## Task details
In the account of the coronavirus lockdown in Palestine, during what hours may people leave the house?

## Selected excerpt
◇ ◇ ◇
In Palestine, there have thus far been 291 confirmed cases of the coronavirus, and two people have died. We are at the end of our sixth week with no daycare or school. We are allowed to leave the house between 10 A.M. and 5 P.M. to buy food or medicine. This week, they announced that a limited number of additional stores would be allowed to open during those hours, but only on Fridays.
Police cars line the central streets of Ramallah/Al Bireh, and police officers check licenses and interrogate the drivers. Supermarket workers push customers out of the stores as 5 P.M. approaches – “police,” they whisper apologetically to those who seem surprised at their uncharacteristic strictness.
For good or for bad, in the residential parts of town, the police don’t interfere with solitary sports activity. I still run every morning. One morning I decided to run to the center of town. Here and there workers unloaded produce for grocery stores. The central market was closed. When I stopped to photograph a flock of pigeons resting on what was once a busy street, a policeman wearing a face mask motioned for me to approach.
“You’re not allowed here,” he said.
“I’m running by myself,” I answered.
“Go home,” he said.
A friend whose family lives near Bethlehem told me her brother held a dinner for eighteen members of their extended family. “I tried to explain to him,” she told me over the telephone, with resignation.
When I went outside to throw out the garbage, our neighbor from across the street invited me to visit with the children.
“I can’t now,” I told her, making a wide arc on my way to the dumpster to keep my distance from her. I was afraid of offending her, and I was afraid of getting close to her. “I’m not really afraid for my family, but I don’t want to give the virus to someone else,” I said apologetically.
“This is not Italy,” she said. “The problem there was that people don’t get vaccinated.”
“There is no vaccine for the coronavirus.”
“Yes, but the vaccines we get as children strengthen our immune system.”
“I would love to come when this is over,” I told her, without knowing what it would mean to be “over.”
I threw away the garbage and looked around. Children played soccer in the street. Cars zoomed by. People – who clearly were not family members – gathered in groups of two or three: high school kids leaned in to read something on one of their telephones, young men walked together, their hands on each other’s shoulders, and teenage girls spoke to each other in conspiratorial whispers. I felt a wave of sadness, of fear.
◇ ◇ ◇
## Information
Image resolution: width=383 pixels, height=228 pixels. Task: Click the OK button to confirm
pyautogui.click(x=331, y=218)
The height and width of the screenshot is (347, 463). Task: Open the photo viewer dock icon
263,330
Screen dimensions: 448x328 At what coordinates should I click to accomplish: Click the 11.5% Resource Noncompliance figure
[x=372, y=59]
◇ ◇ ◇
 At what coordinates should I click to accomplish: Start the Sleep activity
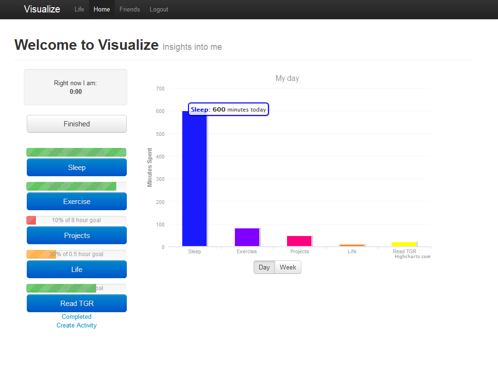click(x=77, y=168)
◇ ◇ ◇
## Result of this task
Between 10 A.M. and 5 P.M., to buy food or medicine.